Two of the largest US software listings in history will lead the biggest week for initial public offerings since Uber’s flotation last year, as companies cash in on the market’s hunger for technology stocks.
A dozen IPOs are set to raise $6.8bn, with half of the proceeds coming from three California tech listings, according to Refinitiv, a data provider. Snowflake, the cloud software business, will raise $2.2bn, and Unity, a video game software company, will raise $950m. Sumo Logic, another data software platform, will raise $281m.
The projected totals are based on the shares’ pricing at the midpoint of the ranges marketed to investors.
Snowflake’s IPO will be the largest ever US software offering, eclipsing the 2007 listing of VMware and underlining the rising fortunes of enterprise software services, according to data provided by Renaissance Capital, a fund manager of IPO exchange traded funds. Unity would be the third-largest.
“Many companies are fast-forwarding their IPO plans given the strength of the market and relative valuations,” said Jim Cooney, head of equity capital markets for the Americas at Bank of America. “Historical valuations are out of the window, primarily driven by enormous innovation but also financial factors, including a zero interest rate environment and quantitative easing from the Fed.”
Software companies in the S&P 500 index of US blue-chips trade at 34 times estimated 2020 earnings, compared with 26 times for the broader index. They have outperformed the benchmark by 27 per cent this year and are among the big winners from the rise of remote working.
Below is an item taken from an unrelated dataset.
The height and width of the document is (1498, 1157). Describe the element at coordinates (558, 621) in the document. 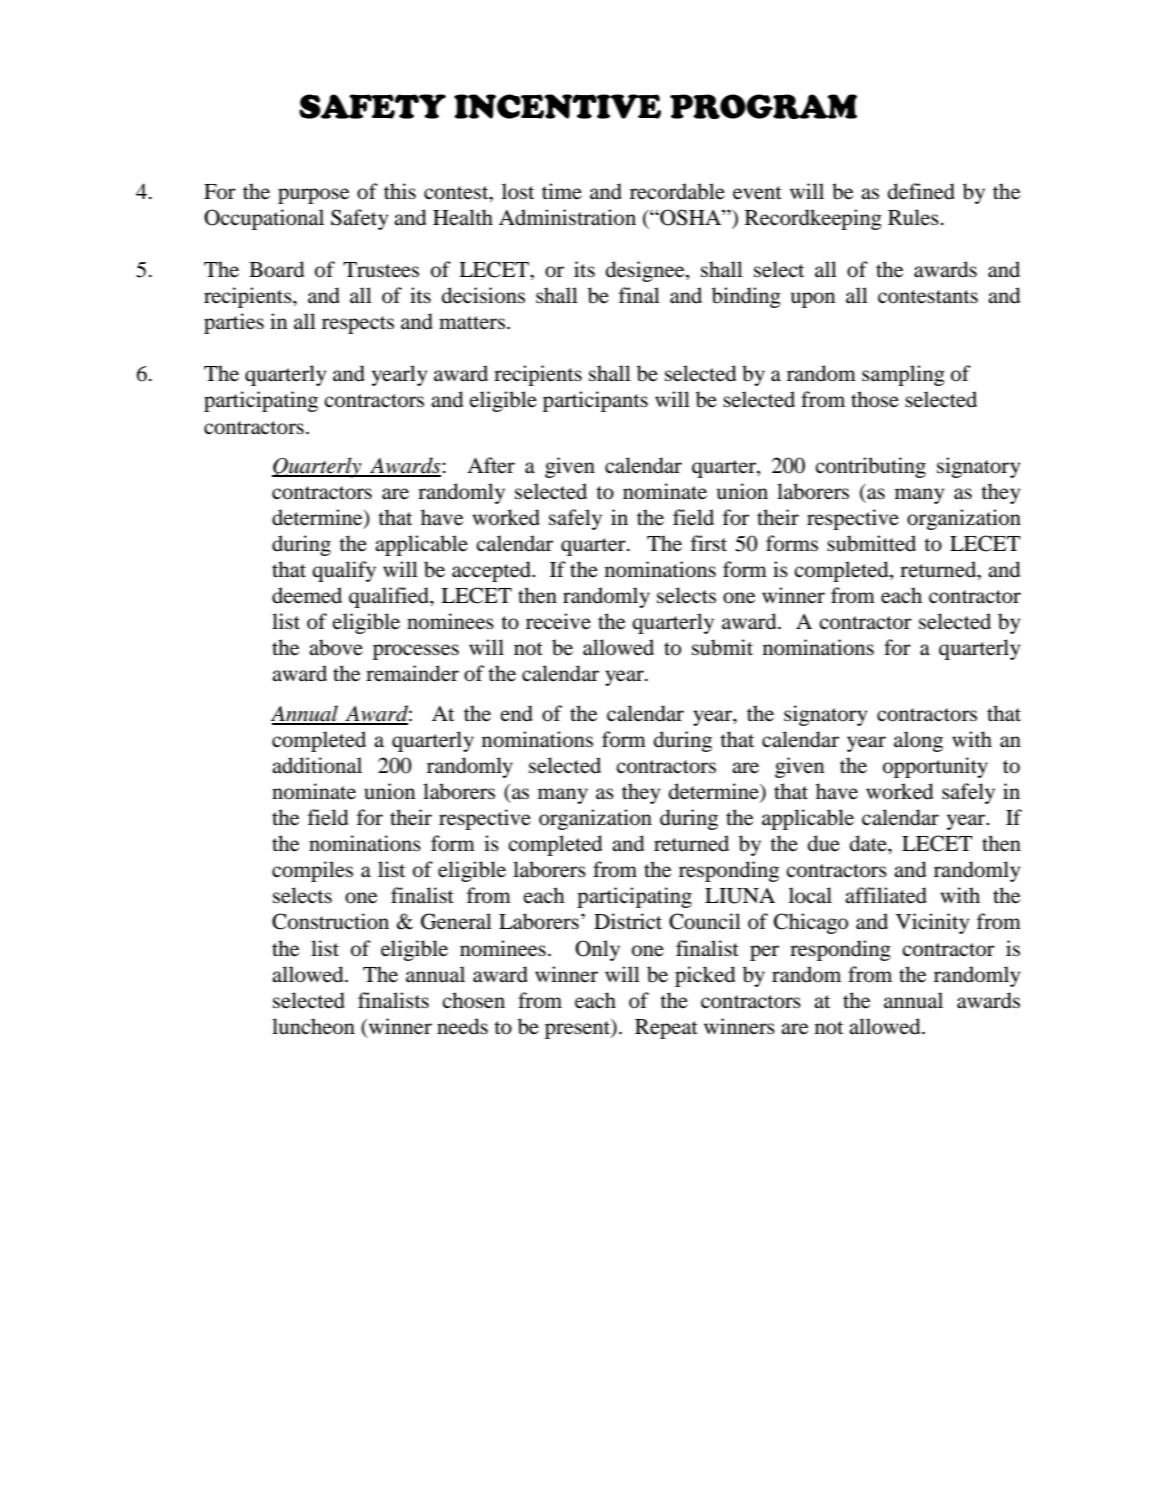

The stock market rally that has added nearly 50 per cent since the lows in March has lured a run of listings including the year’s two biggest deals in June, when Royalty Pharma raised $2.5bn and Warner Music attracted $2.2bn. On a year-to-date basis companies have raised more this year than any other since 2014, according to Refinitiv.
The money raised in the coming week will be the most since Uber’s $8.1bn listing pushed the amount raised in the first week of May last year to $9.6bn. JFrog, an Israeli software development company, and Vitru, a Brazilian education company, will also list this week.
Snowflake has latched on to the rise of cloud computing by allowing its users to manipulate data between multiple remote storage providers. At the midpoint of its price range, the company would command a market capitalisation of $22.3bn — more than 80 times the company’s most recent fiscal year revenues.
On Tuesday, the listing received a boost when Salesforce and Warren Buffett’s Berkshire Hathaway agreed to purchase an additional $250m of shares each alongside the IPO.
Unity, whose technology underpins a large number of mobile video games such as Pokémon Go, is attempting an auction-like IPO process designed to give the company more power over how its shares are priced. At the high point of its price range, the company would have a market capitalisation of $11.1bn.
Both Snowflake and Unity reported rising net losses in their most recent full-year financial results.
Matthew Kennedy, senior IPO market strategist at Renaissance, said the newest listings were “trying to take advantage of the sky-high tech multiples they can get in public markets as well as timing this before the election in November”, an event that can increase market volatility.